» WHAT THE EXERCISE ASKS: Find the line containing "Click the 'XY, BL V4*V9' subplot title" in the data below, then output that line and each one after it exactly, with nothing else.

» Data entries:
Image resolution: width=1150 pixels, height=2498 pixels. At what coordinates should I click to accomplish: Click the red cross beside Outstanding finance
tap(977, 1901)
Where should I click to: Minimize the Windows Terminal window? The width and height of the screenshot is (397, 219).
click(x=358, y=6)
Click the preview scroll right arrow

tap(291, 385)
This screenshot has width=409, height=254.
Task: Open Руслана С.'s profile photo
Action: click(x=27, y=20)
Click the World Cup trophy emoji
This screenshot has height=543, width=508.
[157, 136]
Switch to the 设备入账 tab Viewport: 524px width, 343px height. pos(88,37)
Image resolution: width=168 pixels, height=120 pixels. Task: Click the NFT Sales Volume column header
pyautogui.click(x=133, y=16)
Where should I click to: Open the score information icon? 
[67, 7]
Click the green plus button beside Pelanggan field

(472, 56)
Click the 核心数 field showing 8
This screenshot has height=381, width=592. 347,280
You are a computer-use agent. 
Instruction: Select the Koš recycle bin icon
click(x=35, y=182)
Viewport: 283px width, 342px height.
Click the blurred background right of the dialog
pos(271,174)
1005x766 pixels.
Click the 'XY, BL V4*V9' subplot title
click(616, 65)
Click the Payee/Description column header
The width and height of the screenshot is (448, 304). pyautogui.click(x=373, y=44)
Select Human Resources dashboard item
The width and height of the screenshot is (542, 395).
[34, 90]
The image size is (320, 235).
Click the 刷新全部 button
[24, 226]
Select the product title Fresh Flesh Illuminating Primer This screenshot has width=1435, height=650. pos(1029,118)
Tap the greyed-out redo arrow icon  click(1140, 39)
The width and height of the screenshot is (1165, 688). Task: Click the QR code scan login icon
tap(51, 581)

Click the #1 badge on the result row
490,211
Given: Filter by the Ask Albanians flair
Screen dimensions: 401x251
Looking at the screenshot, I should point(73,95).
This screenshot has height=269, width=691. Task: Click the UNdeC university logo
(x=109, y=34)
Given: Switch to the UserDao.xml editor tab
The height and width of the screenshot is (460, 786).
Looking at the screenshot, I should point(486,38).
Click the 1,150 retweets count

» WRITTEN ANSWER:
Click the 'XY, BL V4*V9' subplot title
click(616, 65)
Click the Payee/Description column header
The width and height of the screenshot is (448, 304). pyautogui.click(x=373, y=44)
Select Human Resources dashboard item
The width and height of the screenshot is (542, 395).
[34, 90]
The image size is (320, 235).
Click the 刷新全部 button
[24, 226]
Select the product title Fresh Flesh Illuminating Primer This screenshot has width=1435, height=650. pos(1029,118)
Tap the greyed-out redo arrow icon  click(1140, 39)
The width and height of the screenshot is (1165, 688). Task: Click the QR code scan login icon
tap(51, 581)

Click the #1 badge on the result row
490,211
Given: Filter by the Ask Albanians flair
Screen dimensions: 401x251
Looking at the screenshot, I should point(73,95).
This screenshot has height=269, width=691. Task: Click the UNdeC university logo
(x=109, y=34)
Given: Switch to the UserDao.xml editor tab
The height and width of the screenshot is (460, 786).
Looking at the screenshot, I should point(486,38).
Click the 1,150 retweets count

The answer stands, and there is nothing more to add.